13 March 2009

Momento Allegro

The D train hurtled through the tunnel from 34th Street-Herald Square to the West Fourth Street Station. For a long time, that was my favorite subway ride: When I was in high school and college in New Jersey, I used to take it after getting off the PATH train from Penn Station in Newark. I loved that subway ride, for it both symbolized and enabled what lured me into the city. You get on the D train in midtown, by Macy's and Penn Station ("...and lead us not into Penn Station"), and it takes you directly to the Village, with no stops in between. Sometimes I still think of that stretch of the NYC subway as my "escape train."

Now escape seems like an utterly implausible idea: I have some difficulties--Who doesn't?--but escape is not just an impossibility or impracticality; it isn't even conceivable because every time I've plotted or attempted an escape, it turned out not to exist. I could as well have been coming up with a formula or equation for phlogiston. I ran away to Europe even when I knew full well that what I was running from couldn't be evaded there or anyplace else. The funny thing is that if I'd understood that, I might not have taken those trips, but if I had, I probably would have appreciated what I saw all the more.

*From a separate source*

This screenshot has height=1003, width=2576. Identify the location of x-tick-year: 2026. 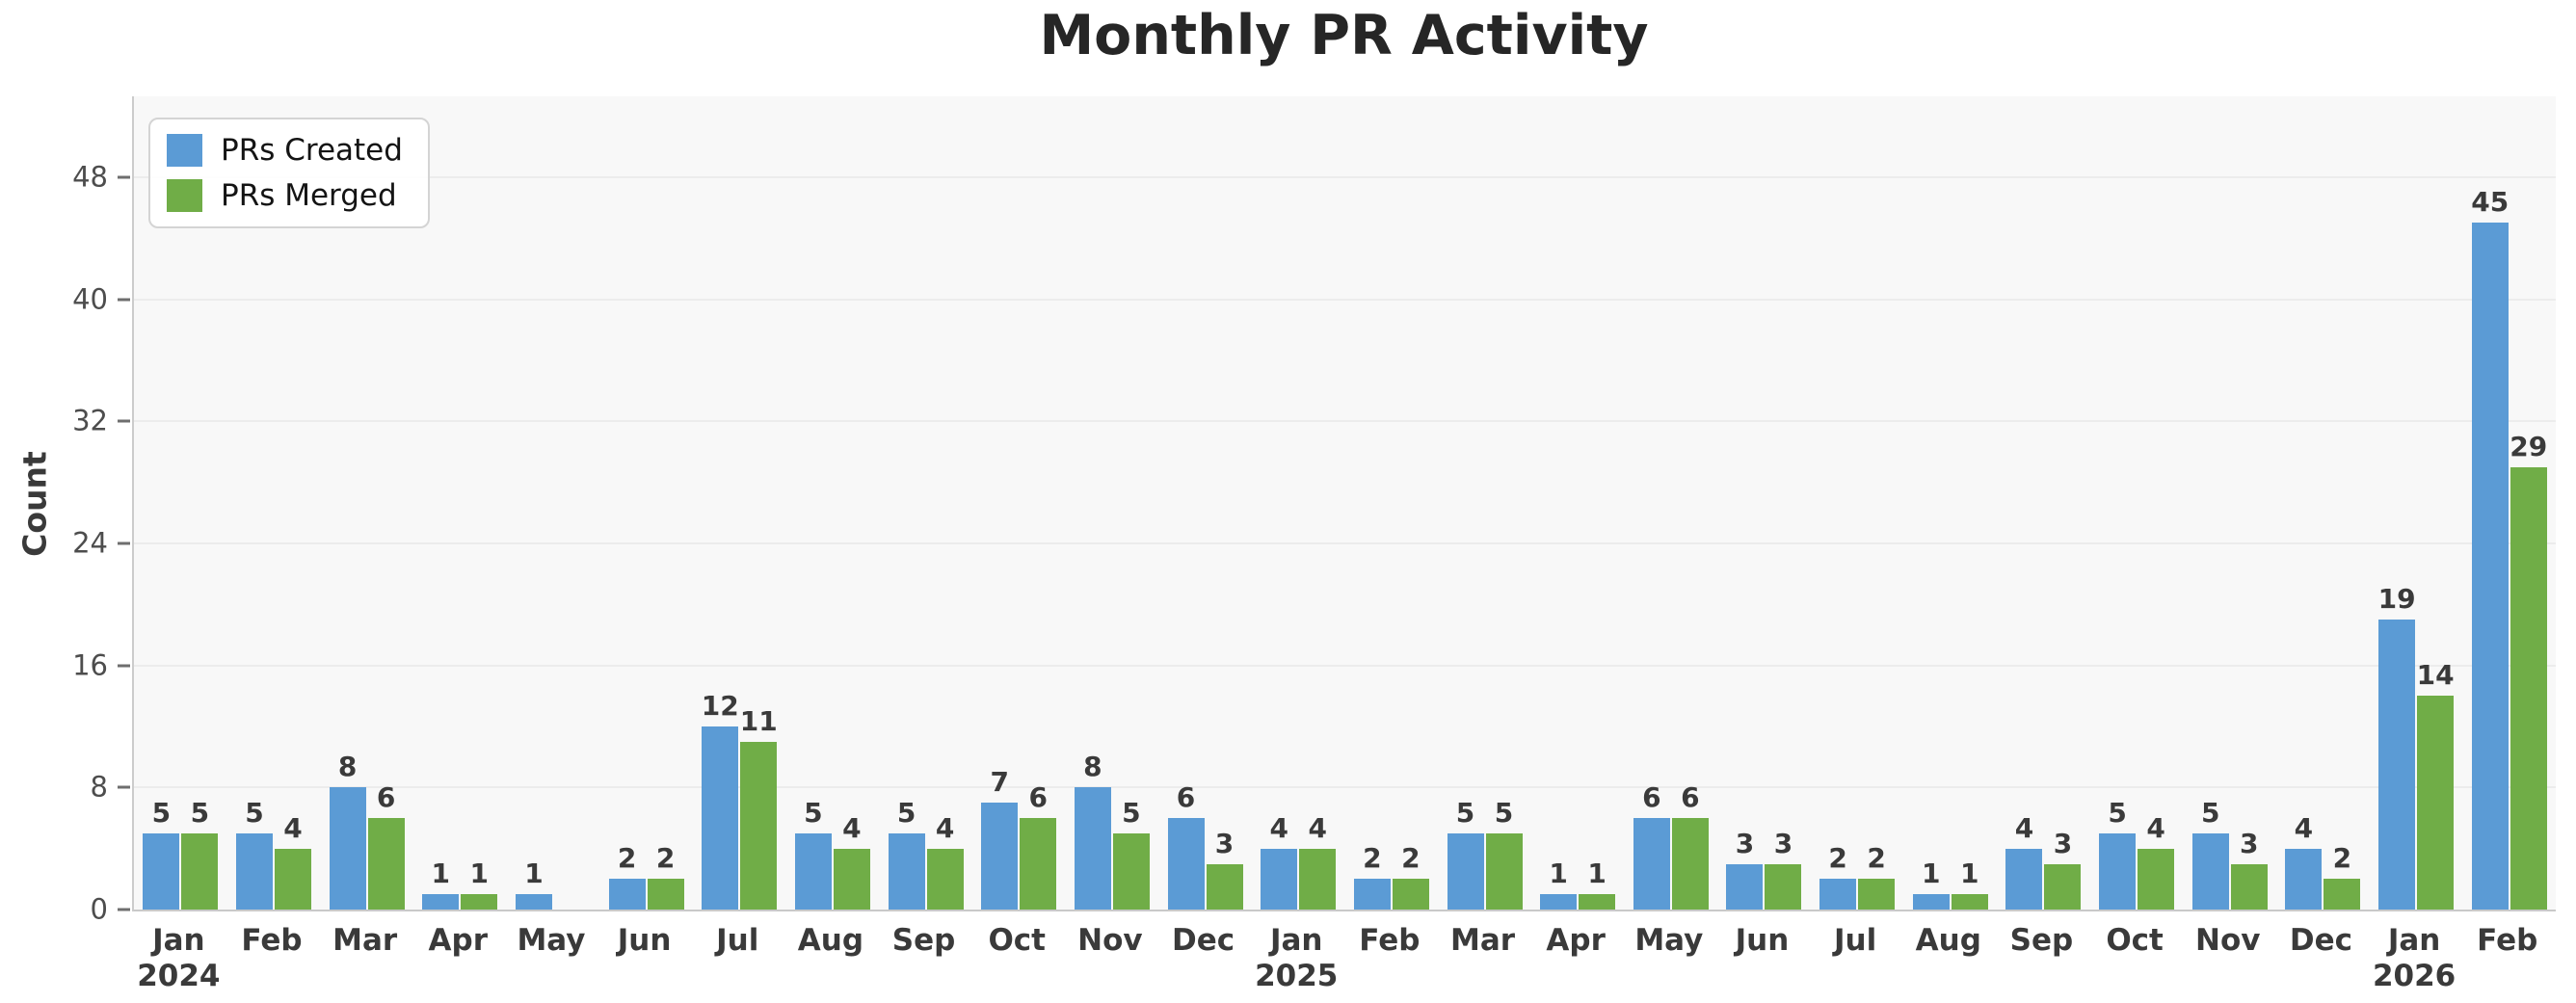
(2414, 976).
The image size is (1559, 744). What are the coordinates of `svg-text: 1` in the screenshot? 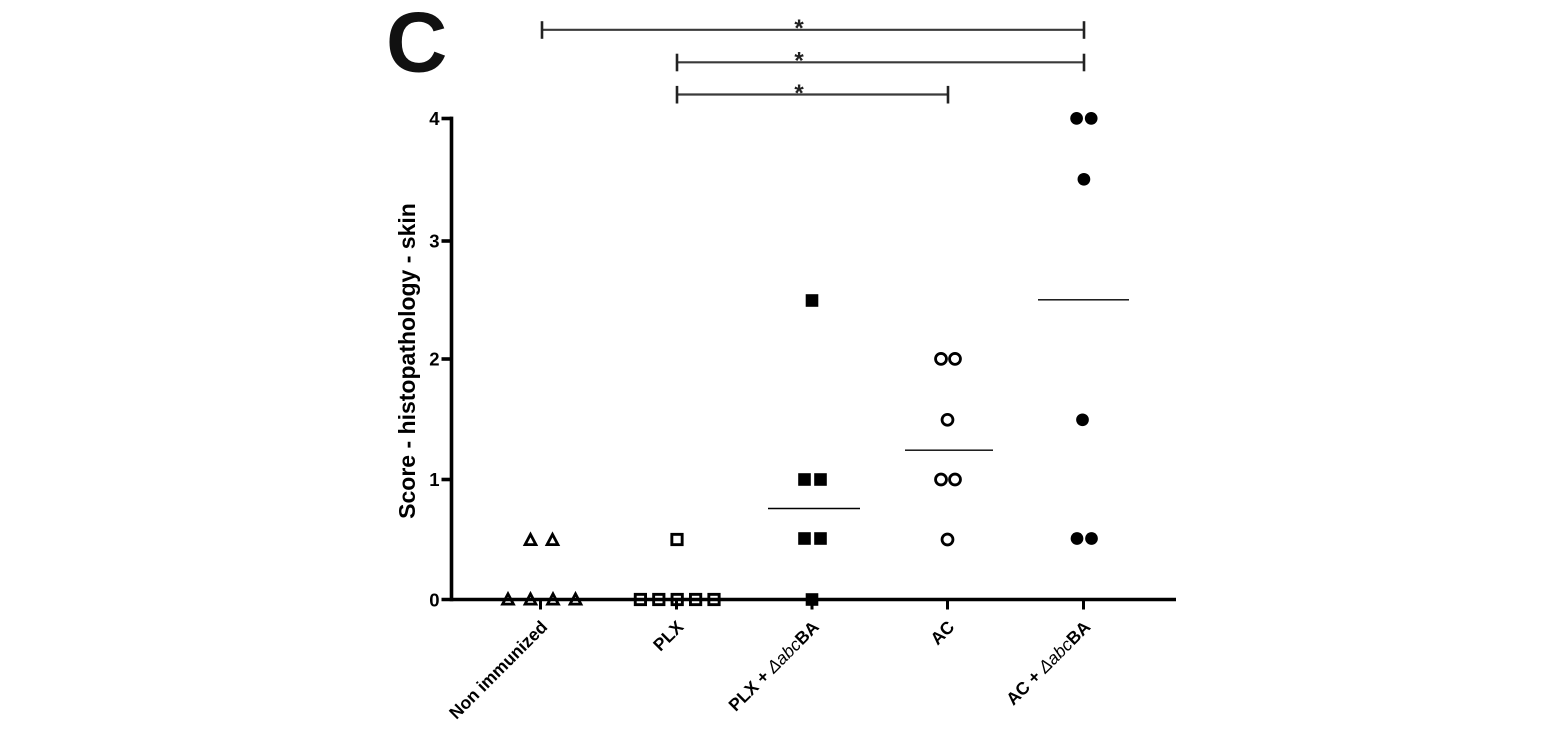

The thing is, when you're in the moment, but not living for it, you have nothing to escape. Today, at a particular moment, I was on the D train between 34th and Fourth Streets. Other people on the train read newspapers or dozed off; a few looked my way. It seemed that every time I looked at somebody who looked at me, that person flashed one of those smiles that, as best as I can tell, serves the same sort of function for humans that a wagging tail does for a dog: It signals that the person smiling or the dog wagging his tail is friendly, or at least not hostile. But it's also a sort of demarcation of psychic and sometimes physical territory: Both sides will be cordial to each other, which includes not transgressing each other. It's really not a bad way to navigate through time and space among people. I've noticed that, especially since I started to live as Justine, I am usually treated better when I have almost any kind or degree of smile on my face. And, faces that seemed to be cast in stone light up, if only for a moment, at the sight of a smile--even one like mine!

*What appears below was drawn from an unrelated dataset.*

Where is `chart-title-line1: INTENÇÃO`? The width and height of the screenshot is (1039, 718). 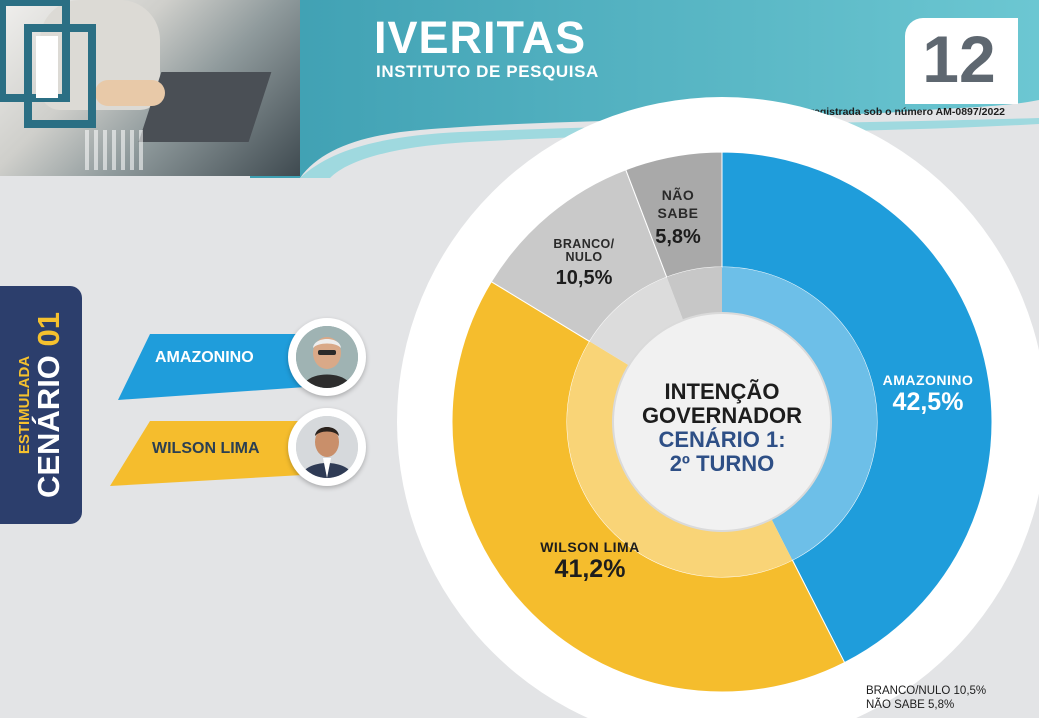 chart-title-line1: INTENÇÃO is located at coordinates (722, 392).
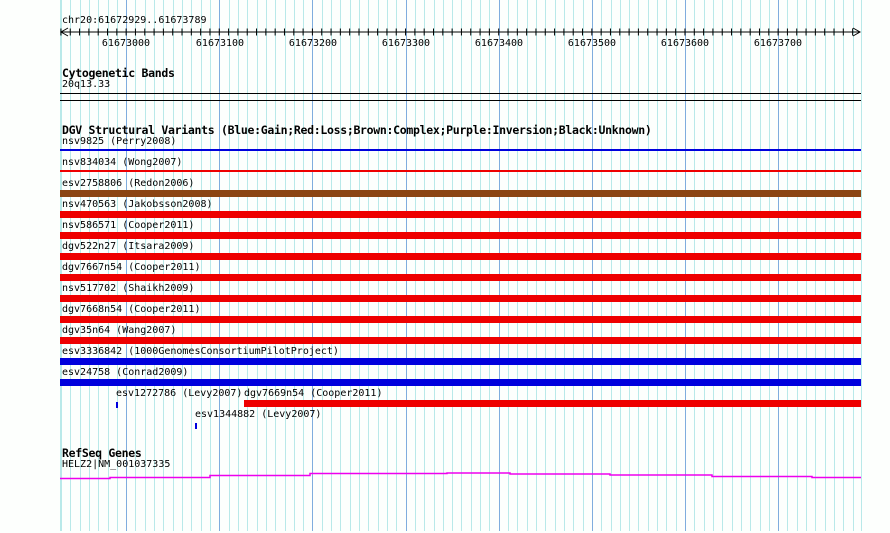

Two young men or boys--I would have guessed their ages to be somewhere between 16 and 20--sat diagnoally across from me. They were white and gangly with close-cropped hair: They had the look of young people from one of the last remaining blue-collar enclaves in this city. In other words, they're like kids I saw during my childhood and early adolescence in Brooklyn. Although I could follow little of what they were saying in the din and rumble of the train, I knew that they were talking about going to escape--from school, from parents, from who-knows-what--for the day, or at least part of this day, a Friday.

And every few seconds, it seemed, one or the other of them glanced in my direction and smiled. And I reciporicated. And it seemed that each succesive smile from them became broader and more emotional.

One thing I've discovered, and which has pleasantly surprised me, is how many "good kids" there actually are. One might not approve of the way they dress or the ways some of them spend their time. But more of them are polite, and even friendly and helpful, than I would have imagined. Maybe it's because I'm older and I remind them of --egad!--their aunts, mothers or even grandmothers. Somehow I can tell those boys in the subway had, or have, a good relationship with some older female family member.

Perhaps that's the reason why, even when nothing else is going well in school, I am still happy with most of the studets. We treat each other with respect, and sometimes even warmth. Most of them seem to want to please me; I don't mind that even if I'd rather that they'd do the things that will foster their intellectual and emotional development. Still, I welcome their friendliness, no matter how temporal, as I did with those boys on the train.

As I walked out the doors of the subway car, they wished me a nice day and weekend. And I wished the same for them.